Looked at in this light, the undecided actually exemplify a type of political flexibility we often claim to admire, but often denigrate in practice. A healthy portion of undecided voters seem to understand when they are out of step with their party and this sometimes drives them to the opposing candidate. They may not be as interested in news or politics as you are, but they consider their preferences relative to party positions when making up their minds. Adjust those caricatures.
 
Let’s briefly move away from party to another canonical driver of voter choice in American elections: attitudes about race. Despite the subject’s prevalence in 2008, when the economic collapse portended a strong Democratic victory, the discussion of race has been conspicuously absent in 2012 or at least much less of a focus. The problem with this is that the 2012 election is going to be much closer. Attitudes about race could be pivotal in a way they almost surely could not have been in 2008, when we couldn’t stop talking about it.
 
I’ve modeled votes for Obama or Romney separately for early deciders and initially undecided voters using only party identification, ideology, retrospective evaluations of the nation’s economy, and a measure called racial resentment.
 
Racial resentment is one of a set of regularly used political science measures of attitudes about race.  It is born from the concept of symbolic racism, which has its share of critics. Essentially, it is a scale of four survey questions asking people to agree or disagree with questions about whether “generations of slavery” have made it hard for blacks to work their way up the economic ladder – or whether blacks would be as well off as whites if they only “tried harder.”
 
Racial resentment is related to voter choice for every presidential election in modern history.  Interestingly, even within the 2008 Democratic primary, these attitudes robustly predicted a voter’s choice between Obama and Hillary Clinton.
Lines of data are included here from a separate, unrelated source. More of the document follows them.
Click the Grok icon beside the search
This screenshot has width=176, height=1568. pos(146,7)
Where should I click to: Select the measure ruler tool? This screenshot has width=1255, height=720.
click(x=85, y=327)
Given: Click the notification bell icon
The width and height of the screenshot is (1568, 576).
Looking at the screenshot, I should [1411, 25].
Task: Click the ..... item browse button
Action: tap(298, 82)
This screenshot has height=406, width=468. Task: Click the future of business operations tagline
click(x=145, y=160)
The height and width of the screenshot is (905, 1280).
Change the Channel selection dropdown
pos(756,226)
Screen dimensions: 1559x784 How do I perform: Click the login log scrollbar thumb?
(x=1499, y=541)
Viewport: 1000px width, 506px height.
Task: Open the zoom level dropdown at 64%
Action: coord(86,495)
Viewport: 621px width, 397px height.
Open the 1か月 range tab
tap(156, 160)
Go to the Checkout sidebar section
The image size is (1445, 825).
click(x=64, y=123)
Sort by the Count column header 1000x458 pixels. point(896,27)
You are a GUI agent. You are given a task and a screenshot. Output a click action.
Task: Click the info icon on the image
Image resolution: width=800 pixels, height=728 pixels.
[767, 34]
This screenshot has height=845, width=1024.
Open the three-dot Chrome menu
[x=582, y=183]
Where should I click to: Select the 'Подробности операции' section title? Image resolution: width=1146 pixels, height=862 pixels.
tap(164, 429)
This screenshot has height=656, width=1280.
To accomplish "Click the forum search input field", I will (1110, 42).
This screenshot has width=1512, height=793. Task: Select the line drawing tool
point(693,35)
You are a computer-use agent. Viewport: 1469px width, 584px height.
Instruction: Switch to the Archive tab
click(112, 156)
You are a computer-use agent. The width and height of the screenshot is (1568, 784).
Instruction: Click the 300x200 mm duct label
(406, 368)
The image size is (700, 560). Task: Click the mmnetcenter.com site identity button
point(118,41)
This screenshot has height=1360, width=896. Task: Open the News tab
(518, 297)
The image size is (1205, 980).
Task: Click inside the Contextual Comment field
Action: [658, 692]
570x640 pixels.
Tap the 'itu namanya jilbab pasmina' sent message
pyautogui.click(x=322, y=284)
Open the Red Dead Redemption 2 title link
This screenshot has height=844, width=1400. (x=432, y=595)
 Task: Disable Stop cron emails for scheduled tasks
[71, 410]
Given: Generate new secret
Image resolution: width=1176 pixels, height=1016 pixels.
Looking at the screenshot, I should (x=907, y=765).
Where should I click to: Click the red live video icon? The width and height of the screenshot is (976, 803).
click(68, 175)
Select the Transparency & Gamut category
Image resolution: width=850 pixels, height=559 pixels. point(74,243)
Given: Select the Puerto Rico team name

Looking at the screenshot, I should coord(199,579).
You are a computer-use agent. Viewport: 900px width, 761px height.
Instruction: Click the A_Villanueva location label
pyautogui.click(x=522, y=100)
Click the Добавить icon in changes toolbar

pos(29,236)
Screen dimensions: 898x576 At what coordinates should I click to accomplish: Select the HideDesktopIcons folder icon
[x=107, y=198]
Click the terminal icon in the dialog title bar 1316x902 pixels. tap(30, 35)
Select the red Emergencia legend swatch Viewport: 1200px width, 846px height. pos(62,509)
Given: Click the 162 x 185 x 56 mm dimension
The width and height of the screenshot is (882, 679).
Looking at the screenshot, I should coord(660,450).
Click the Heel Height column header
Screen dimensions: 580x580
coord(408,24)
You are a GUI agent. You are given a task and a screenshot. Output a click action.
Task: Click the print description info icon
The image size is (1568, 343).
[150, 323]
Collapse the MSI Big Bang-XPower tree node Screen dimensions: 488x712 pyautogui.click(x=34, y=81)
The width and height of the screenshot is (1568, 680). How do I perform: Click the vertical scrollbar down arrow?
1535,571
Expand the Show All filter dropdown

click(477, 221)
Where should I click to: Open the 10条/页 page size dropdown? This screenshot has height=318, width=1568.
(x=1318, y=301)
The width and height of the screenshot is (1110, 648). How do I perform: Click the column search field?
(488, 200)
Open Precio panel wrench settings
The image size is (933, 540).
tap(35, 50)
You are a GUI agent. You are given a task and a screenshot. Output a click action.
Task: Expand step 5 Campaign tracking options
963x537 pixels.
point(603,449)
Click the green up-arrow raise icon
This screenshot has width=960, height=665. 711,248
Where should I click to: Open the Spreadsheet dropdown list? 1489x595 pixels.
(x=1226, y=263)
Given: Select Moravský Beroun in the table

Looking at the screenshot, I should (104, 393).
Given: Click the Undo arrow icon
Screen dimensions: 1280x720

Evidence from 2008 also suggests that racial resentment plays a larger role when Obama is running relative to others who have run for president before.
 
Vavreck.chart.Here is what the relationship looks like in 2012 plotting across deciles of resentment in the overall sample. After controlling for party, ideology and economic judgments, increasing levels of racial resentment (moving from left to right on the horizontal axis) decrease the likelihood of voting for Obama – not a shock.  But here’s where it gets interesting. For voters who were able to make up their minds early, moving from the lowest levels of resentment to the highest drops the chance of their voting for Obama by more than 70 points. The comparable drop among initially undecided voters is only slightly more than 10 points.
 
As we saw with party, attitudes about race among the undecided are related to their choices, but the relationship is weaker than it is for those who decide early. In other words, the racial attitudes of undecided voters do not affect their vote for or against Obama as dramatically as those same attitudes affect otherwise-similar early deciders.
 
On the one hand, this could be interpreted as more good news — another blow at the caricature. Perhaps undecided voters are truly post-racial. If race mattered to them as much as it does early deciders, they’d have already made up their minds, as the more partisan do. Maybe these voters are the ones who have moved “beyond” race, at least in terms of their candidate selection.
 
On the other hand, I’m already catching sight of Seth Meyers over at “Saturday Night Live “ working on the next skit about undecided voters with the too-good-to-pass-up punch line: “Wait, what do you mean the president’s black?”